After running the code from your first dataex to read in Var1 I ran

Code:

tempfile file1
save `file1'

After then running the code from your second dataex to read in Var2 I ran

Code:

rename Var2 Var1
merge 1:1 Var1 using `file1'
generate start = substr(Var1,1,20)
list start _merge, clean

which gave me the following report

Code:

                      start            _merge  
  1.   Alessi, S. M., et al   master only (1)  
  2.   Alexius, B., et al.        matched (3)  
  3.   Alibekov, I. M. (199       matched (3)  
  4.   Alla, V., et al. (20       matched (3)  
  5.   Allott, K. and J. Re       matched (3)  
  6.   Allott, K., et al. (       matched (3)  
  7.   D'Souza, M. S. and A       matched (3)  
  8.   Dlugos, A., et al. (   master only (1)  
  9.   Docherty, J. R. (200   master only (1)  
 10.   Donaldson, C. D., et   master only (1)  
 11.   Dos Santos, R. G., e       matched (3)  
 12.   Downey, L. A., et al       matched (3)  
 13.   Drabiak-Syed, K. (20       matched (3)  
 14.   Drevets, W. C., et a       matched (3)  
 15.   dos Santos, R. G., e       matched (3)  
 16.   Alsene, K. M., et al    using only (2)  
 17.   Ducours, J. L., et a    using only (2)  
 18.   Duffau, B. E., et al    using only (2)  
 19.   Dumont, G. J. H. and    using only (2)

Last edited by William Lisowski; 22 Apr 2017, 06:35.

Comment

Bob Green

Join Date: Oct 2015

Posts: 85
#3

22 Apr 2017, 16:02

William,

Many thanks.This looks simple and elegant. However, I became lost at your first step: "After running the code from your first dataex"

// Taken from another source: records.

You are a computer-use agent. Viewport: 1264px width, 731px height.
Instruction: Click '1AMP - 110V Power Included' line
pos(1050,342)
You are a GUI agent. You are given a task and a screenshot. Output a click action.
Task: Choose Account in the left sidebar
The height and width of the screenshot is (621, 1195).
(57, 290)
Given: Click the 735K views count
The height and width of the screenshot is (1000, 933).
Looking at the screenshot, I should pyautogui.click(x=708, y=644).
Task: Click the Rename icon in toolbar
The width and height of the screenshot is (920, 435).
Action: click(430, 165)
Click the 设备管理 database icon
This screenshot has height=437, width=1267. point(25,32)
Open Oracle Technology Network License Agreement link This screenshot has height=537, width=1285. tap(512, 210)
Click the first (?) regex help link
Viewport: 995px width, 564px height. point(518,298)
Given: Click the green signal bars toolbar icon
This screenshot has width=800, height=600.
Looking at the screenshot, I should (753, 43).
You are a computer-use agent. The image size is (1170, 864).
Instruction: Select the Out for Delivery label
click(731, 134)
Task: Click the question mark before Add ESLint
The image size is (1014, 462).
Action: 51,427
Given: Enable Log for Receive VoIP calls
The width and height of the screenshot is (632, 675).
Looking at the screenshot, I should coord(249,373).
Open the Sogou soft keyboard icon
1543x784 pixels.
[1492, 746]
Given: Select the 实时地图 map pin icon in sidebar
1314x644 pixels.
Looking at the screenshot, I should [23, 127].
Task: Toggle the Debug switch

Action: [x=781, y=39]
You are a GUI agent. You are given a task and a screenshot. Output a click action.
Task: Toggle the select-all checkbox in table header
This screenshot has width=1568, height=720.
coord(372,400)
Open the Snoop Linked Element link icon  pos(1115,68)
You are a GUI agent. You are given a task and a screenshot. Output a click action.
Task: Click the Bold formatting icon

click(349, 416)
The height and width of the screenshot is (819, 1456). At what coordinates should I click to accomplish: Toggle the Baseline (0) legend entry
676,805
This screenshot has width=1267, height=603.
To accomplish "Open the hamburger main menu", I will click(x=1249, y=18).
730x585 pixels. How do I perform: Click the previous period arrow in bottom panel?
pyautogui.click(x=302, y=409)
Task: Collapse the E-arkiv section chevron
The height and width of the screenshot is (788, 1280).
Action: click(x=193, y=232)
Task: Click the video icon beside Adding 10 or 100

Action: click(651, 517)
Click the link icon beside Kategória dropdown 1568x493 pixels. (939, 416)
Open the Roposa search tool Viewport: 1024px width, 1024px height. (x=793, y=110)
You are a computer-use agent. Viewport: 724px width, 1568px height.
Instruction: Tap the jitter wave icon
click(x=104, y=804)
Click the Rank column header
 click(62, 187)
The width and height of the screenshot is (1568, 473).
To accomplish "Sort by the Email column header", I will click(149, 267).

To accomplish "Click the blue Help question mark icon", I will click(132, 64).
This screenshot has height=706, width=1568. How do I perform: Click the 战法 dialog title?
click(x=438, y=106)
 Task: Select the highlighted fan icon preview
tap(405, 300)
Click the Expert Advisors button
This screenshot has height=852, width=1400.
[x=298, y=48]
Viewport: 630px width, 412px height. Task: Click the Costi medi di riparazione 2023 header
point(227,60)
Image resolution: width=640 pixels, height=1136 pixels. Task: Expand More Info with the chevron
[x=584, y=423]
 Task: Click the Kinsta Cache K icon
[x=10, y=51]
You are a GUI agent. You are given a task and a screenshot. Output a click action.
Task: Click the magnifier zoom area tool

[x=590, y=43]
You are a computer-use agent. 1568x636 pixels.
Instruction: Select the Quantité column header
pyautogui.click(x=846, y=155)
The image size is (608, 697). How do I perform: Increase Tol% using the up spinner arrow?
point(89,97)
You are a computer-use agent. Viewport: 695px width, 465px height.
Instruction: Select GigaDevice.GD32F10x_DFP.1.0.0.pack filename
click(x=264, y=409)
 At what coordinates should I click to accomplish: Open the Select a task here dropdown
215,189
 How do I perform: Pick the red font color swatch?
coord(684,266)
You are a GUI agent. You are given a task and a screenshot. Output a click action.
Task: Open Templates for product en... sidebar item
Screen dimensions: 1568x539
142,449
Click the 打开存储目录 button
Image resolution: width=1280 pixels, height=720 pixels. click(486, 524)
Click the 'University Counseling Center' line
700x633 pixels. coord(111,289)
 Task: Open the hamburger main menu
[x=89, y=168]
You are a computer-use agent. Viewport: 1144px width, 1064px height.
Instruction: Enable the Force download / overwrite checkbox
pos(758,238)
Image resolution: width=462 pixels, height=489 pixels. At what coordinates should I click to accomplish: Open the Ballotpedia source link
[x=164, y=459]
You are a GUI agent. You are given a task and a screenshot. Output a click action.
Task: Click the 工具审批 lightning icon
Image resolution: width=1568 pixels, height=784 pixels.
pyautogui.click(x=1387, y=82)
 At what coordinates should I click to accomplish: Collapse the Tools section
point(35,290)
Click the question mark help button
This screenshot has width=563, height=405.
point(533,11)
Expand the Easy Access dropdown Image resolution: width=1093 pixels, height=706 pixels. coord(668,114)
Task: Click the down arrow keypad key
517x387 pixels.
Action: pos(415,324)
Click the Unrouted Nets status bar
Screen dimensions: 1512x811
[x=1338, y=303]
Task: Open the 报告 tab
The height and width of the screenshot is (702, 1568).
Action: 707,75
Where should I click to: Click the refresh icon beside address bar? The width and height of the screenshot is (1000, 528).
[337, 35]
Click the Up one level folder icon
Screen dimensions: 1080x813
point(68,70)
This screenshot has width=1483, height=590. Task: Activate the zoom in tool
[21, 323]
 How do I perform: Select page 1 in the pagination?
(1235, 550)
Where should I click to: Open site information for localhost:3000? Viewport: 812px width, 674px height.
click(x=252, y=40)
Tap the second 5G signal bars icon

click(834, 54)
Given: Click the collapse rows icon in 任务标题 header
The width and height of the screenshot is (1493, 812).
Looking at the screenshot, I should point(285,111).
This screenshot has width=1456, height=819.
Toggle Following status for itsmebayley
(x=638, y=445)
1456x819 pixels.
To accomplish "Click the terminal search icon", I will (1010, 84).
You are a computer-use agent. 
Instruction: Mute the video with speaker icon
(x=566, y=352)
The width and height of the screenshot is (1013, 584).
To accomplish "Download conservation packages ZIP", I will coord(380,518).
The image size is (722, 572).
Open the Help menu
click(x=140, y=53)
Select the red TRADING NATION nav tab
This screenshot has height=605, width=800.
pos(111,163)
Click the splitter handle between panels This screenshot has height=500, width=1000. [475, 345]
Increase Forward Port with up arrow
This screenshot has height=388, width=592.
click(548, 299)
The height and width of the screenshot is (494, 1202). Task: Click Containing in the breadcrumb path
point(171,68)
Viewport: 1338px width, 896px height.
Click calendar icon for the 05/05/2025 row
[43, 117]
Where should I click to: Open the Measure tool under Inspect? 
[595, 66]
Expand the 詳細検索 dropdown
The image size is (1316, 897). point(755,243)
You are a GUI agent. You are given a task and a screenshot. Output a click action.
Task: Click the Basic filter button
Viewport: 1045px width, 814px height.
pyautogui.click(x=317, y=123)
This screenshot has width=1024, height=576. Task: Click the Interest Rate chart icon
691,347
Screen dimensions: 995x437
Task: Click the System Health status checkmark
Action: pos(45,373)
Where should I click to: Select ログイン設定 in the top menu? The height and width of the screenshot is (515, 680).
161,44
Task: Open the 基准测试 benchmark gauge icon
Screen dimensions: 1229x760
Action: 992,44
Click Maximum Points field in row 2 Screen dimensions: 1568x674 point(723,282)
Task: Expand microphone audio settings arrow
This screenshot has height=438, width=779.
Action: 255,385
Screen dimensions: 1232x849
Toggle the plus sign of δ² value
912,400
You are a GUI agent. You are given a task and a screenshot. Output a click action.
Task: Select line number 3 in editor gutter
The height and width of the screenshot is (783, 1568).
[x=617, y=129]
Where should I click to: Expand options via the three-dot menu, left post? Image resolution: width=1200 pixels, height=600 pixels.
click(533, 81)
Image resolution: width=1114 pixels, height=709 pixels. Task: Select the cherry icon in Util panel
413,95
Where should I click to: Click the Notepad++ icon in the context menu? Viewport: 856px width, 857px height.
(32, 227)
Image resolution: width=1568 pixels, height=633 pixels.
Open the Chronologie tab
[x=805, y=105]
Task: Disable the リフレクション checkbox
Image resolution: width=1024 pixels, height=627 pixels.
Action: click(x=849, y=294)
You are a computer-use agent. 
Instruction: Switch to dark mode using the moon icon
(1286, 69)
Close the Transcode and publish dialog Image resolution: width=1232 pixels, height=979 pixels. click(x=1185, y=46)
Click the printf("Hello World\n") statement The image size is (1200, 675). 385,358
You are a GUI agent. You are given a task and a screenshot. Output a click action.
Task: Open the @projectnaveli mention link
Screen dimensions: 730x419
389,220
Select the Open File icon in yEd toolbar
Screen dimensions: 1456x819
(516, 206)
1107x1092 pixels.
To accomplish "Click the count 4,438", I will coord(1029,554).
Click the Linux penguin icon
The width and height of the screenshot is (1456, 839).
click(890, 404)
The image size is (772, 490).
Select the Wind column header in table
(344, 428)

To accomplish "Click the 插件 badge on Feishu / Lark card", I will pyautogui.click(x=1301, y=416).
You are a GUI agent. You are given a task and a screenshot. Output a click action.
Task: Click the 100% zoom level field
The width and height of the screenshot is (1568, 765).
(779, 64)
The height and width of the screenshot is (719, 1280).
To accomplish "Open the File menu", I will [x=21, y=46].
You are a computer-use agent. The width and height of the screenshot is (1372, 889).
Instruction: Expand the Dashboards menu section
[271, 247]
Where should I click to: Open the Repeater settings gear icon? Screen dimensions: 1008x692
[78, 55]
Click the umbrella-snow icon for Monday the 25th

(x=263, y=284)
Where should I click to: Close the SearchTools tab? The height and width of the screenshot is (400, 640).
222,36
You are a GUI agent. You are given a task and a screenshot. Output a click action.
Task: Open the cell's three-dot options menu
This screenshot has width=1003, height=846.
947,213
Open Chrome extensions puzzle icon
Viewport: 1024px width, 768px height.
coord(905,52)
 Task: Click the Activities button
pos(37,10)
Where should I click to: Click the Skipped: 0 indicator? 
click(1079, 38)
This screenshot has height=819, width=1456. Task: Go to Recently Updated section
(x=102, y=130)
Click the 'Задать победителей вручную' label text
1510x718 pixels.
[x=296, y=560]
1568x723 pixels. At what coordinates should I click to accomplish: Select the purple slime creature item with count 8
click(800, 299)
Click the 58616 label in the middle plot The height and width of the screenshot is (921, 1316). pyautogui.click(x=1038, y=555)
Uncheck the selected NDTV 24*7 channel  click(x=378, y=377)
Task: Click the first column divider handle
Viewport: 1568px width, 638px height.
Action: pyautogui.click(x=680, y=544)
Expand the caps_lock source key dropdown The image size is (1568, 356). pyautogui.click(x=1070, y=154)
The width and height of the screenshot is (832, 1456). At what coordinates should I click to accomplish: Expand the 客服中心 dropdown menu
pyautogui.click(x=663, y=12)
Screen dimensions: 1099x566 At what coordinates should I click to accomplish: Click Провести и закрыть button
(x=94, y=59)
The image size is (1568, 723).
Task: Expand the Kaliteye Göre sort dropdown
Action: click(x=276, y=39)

For ease I just named Var1, file1. I then tried to run the following code on two files,

version 14
cd "F:"
set type double
set more off
clear

use file1
tempfile file1

use Var2

rename Var2 Var1
merge 1:1 Var1 using `file1'
generate start = substr(Var1,1,20)
list start _merge, clean

Here is the output received:

use file1

. tempfile file1

.
.
. use Var2

.
. rename Var2 Var1

. merge 1:1 Var1 using `file1'
file C:\Users\Bob\AppData\Local\Temp\ST_00000001.tmp not found
r(601);

end of do-file

r(601);

I also tried, this without the temp file option

use file1
use Var2

merge 1:1 Var2 using `file1'
generate start = substr(Var2,1,20)
list start _merge, clean

use file1

. use Var2

.
. merge 1:1 Var2 using `file1'
invalid file specification
r(198);

end of do-file

r(198);

Any advice on what I am doing wrong would be helpful.In the real example, file 1 has 1509 rows and Var2 has 1469 (does substr(Var2,1,20) become substr(Var2, 1, 1469)?

Thanks again.

Bob
Comment
Clyde Schechter

Join Date: Apr 2014

Posts: 29969
#4

22 Apr 2017, 16:49

When you issue the -tempfile file1- command, all that you are telling Stata to do is to assign the name file1 to a local macro that contains a name that could, eventually, be used for a temporary data file. It does not actually create the file. So later on when you try to -merge- with `file1', Stata finds no such file in existence. You have to -save `file1'- to actually create the file before you can make use of it.

But it's not clear that you actually need any intermediary temporary files. You can just merge the data directly

Code:

use first_file, clear // CONTAINS VAR1 rename var1 var2 merge 1:1 var2 using second_file // SECOND FILE HAS VARIABLE NAMED var2

I think William used a tempfile because he was starting not from an existing file but from the -dataex- output. So he had to create a file out of that. Notice that he does -save `file1'- immediately after declaring -tempfile file1-.
1 like
Comment
Bob Green

Join Date: Oct 2015

Posts: 85
#5

22 Apr 2017, 19:28

Clyde,

Thanks. I'm still struggling with this. Assuming first_file is file 1 above (Var1), why do I need to rename var1 to var2? If I merge using var1 renamed to var2, aren't I merging the same file, just renamed.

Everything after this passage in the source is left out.